Reproduce each entry exactly as it reads. Leave the images out.

RECORDS SHOWN Start Marker

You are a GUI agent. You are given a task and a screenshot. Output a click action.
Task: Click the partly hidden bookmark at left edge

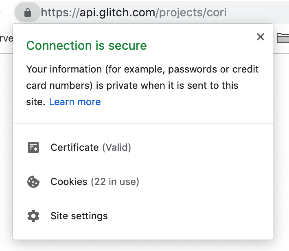6,38
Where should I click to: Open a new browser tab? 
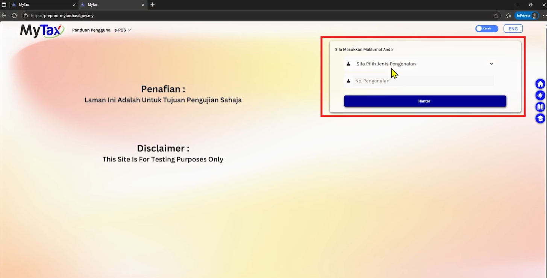pyautogui.click(x=152, y=5)
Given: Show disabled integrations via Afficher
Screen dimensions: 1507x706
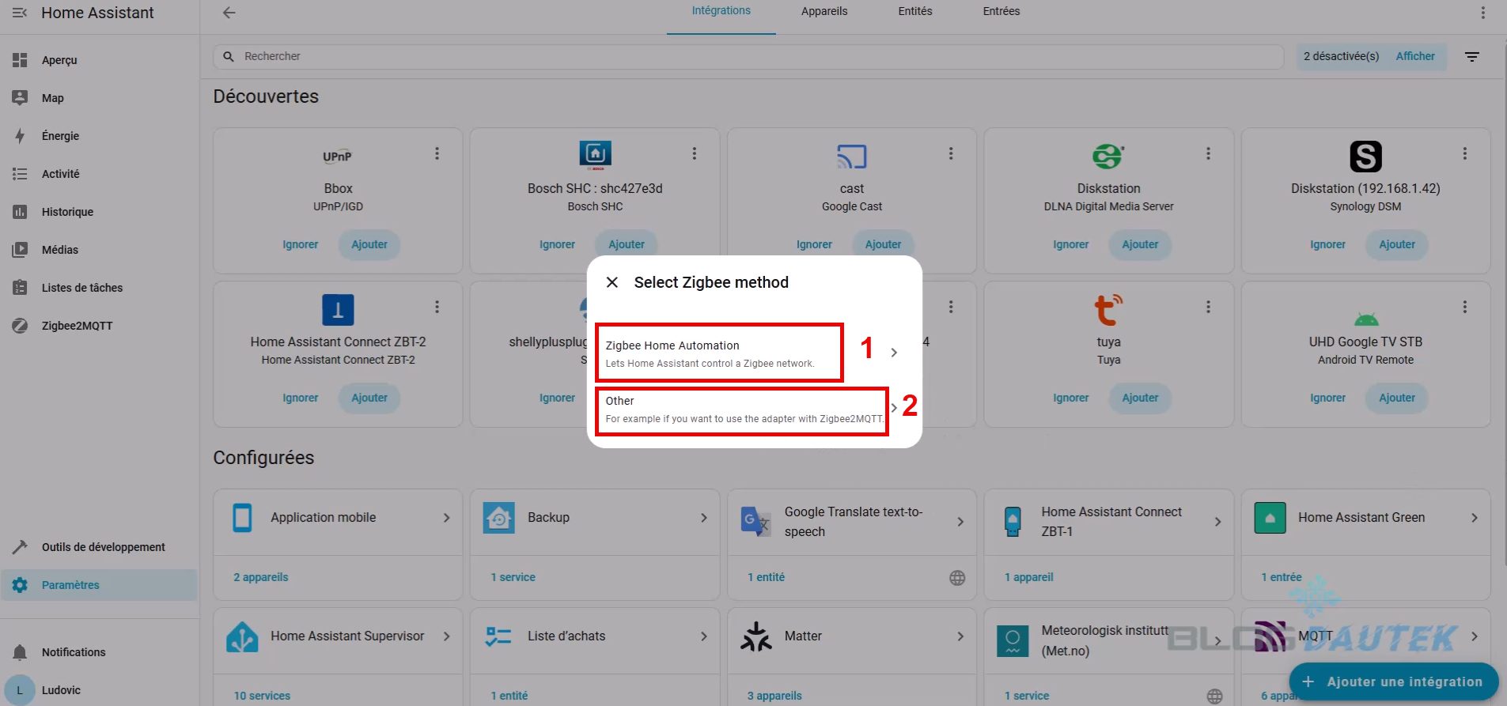Looking at the screenshot, I should 1414,56.
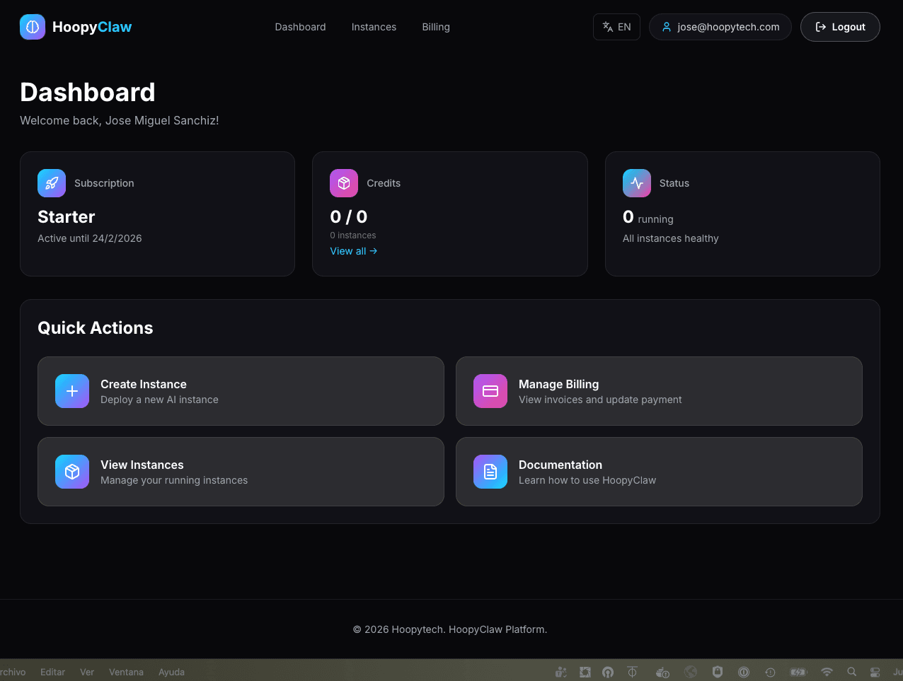Open the Ayuda menu

click(x=171, y=672)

RECORDS SHOWN End Marker

# EXPECTED OUTPUT:
You are a GUI agent. You are given a task and a screenshot. Output a click action.
Task: Click the partly hidden bookmark at left edge

6,38
Where should I click to: Open a new browser tab? 
pyautogui.click(x=152, y=5)
Given: Show disabled integrations via Afficher
Screen dimensions: 1507x706
Looking at the screenshot, I should 1414,56.
Open the Ayuda menu

click(x=171, y=672)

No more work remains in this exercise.